Als wir eintraten, hob er kurz eine Hand, beendete seine Schreibarbeiten mit einer schwungvollen Unterschrift und sprang strahlend auf. »Karrin! Mensch, Sie sehen ja heute Abend hinreißend aus. Was ist der Anlass Ihres Besuchs?«
»Bei uns trampeln gerade einige hohe Tiere von der Stadtverwaltung herum«, erklärte Murphy. »Deshalb müssen wir unsere guten Sachen anziehen und viel lächeln.«
»Diese Säcke«, meinte der kleine Kerl fröhlich. Er warf mir einen Blick zu. »Vermutlich geben Sie zu viel Geld für spiritistische Berater aus. Sie müssen Harry Dresden sein.«
»Das steht jedenfalls auf den Schildchen in meiner Unterwäsche«, bestätigte ich.

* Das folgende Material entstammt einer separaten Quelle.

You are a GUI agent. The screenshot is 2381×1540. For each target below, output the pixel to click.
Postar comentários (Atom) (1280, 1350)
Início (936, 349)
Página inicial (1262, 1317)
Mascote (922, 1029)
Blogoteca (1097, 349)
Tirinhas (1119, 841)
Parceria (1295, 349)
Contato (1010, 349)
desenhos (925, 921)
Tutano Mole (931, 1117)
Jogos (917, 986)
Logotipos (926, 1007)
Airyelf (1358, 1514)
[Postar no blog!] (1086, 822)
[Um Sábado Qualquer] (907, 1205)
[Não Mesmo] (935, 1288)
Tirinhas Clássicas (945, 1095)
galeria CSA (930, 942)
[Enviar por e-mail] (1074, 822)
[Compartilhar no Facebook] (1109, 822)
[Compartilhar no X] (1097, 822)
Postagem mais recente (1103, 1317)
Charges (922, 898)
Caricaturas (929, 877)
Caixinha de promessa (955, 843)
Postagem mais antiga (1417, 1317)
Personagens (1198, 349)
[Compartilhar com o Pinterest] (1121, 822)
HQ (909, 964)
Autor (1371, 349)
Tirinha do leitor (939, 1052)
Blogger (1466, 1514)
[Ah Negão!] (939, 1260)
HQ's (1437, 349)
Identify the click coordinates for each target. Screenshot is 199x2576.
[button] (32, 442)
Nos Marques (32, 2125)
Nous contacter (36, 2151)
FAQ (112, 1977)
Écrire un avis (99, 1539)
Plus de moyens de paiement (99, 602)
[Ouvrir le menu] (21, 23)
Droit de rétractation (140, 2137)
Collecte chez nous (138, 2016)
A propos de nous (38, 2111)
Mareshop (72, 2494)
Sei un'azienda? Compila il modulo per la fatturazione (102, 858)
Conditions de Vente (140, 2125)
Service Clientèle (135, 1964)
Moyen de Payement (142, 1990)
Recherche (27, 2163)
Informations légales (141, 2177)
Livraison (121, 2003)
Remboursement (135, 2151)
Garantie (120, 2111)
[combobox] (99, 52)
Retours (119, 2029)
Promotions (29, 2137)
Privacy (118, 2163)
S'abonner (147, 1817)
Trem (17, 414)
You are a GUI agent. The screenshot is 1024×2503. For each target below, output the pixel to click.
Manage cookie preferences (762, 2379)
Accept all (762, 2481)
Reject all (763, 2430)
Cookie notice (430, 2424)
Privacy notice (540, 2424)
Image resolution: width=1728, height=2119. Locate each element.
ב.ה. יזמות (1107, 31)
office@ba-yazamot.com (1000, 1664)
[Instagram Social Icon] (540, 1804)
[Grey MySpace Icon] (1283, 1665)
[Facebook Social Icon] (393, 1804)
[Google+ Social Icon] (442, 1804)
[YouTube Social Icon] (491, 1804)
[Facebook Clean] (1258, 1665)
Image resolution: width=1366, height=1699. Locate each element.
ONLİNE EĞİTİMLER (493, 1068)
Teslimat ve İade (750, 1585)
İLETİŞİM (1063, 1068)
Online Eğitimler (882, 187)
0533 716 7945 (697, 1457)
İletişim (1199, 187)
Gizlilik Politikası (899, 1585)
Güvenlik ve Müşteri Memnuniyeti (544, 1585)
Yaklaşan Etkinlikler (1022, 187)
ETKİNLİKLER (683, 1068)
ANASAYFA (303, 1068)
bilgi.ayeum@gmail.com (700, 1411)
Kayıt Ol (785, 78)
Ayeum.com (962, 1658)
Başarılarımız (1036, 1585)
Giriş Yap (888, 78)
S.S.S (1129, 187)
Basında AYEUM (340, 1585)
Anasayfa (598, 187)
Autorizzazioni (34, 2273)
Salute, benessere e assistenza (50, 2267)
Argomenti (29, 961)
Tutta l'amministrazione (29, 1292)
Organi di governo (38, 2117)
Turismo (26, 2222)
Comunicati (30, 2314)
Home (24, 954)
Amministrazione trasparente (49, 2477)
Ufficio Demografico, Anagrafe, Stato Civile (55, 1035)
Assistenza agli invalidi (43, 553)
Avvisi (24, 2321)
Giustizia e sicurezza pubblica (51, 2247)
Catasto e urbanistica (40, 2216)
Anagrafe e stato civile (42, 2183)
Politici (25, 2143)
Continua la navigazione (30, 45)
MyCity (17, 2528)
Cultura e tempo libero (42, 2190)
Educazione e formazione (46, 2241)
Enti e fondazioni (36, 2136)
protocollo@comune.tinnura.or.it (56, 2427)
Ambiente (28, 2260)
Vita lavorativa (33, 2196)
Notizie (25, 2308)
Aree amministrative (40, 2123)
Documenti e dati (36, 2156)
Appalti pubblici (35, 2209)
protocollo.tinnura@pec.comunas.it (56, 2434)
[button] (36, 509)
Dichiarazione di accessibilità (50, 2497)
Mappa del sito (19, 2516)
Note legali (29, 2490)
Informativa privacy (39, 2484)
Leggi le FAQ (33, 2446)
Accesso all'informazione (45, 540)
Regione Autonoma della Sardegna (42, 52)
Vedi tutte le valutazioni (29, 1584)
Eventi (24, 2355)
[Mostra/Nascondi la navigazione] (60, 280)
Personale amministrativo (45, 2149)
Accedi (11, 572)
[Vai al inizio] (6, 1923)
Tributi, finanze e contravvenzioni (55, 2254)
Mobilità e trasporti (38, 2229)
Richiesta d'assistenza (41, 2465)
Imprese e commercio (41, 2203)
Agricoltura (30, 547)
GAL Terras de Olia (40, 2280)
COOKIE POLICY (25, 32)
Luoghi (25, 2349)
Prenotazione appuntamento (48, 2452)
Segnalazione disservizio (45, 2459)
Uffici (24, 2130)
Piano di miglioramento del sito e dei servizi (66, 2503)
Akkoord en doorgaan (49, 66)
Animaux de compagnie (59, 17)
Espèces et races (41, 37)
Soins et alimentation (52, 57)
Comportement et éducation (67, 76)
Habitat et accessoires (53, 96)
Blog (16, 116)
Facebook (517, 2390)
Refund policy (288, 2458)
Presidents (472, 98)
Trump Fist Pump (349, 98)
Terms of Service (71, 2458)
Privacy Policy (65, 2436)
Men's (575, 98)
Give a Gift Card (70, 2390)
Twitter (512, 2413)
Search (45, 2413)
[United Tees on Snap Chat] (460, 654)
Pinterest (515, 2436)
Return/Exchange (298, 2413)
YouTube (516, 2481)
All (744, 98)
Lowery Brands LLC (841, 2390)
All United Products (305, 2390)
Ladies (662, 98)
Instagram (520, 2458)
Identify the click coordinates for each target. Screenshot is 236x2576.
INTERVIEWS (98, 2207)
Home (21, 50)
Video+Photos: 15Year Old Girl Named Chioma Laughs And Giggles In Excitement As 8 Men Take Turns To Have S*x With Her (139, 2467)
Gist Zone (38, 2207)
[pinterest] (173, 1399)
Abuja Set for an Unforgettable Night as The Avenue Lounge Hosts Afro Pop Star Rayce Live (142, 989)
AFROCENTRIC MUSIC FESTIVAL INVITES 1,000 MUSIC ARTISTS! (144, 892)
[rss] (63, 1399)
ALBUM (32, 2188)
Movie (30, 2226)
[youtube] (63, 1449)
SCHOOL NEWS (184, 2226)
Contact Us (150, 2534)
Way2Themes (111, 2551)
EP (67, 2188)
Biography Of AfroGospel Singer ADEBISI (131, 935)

Er grinste. »Schöner Mantel, gefällt mir.«
»Harry«, stellte Murphy ihn vor. »Das ist Waldo Butters, der stellvertretende Gerichtsmediziner.«
Butters schüttelte mir die Hand und ging auf den Autopsietisch zu. Unterwegs schnappte er sich Gummihandschuhe und einen Mundschutz. »Freut mich, Sie kennenzulernen, Mister Dresden«, sagte er im Gehen. »Anscheinend wird mein Job immer dann recht interessant, wenn Sie für die Sondereinheit arbeiten.«
Murphy knuffte mich mit einer Faust und folgte Butters, ich bildete die Nachhut.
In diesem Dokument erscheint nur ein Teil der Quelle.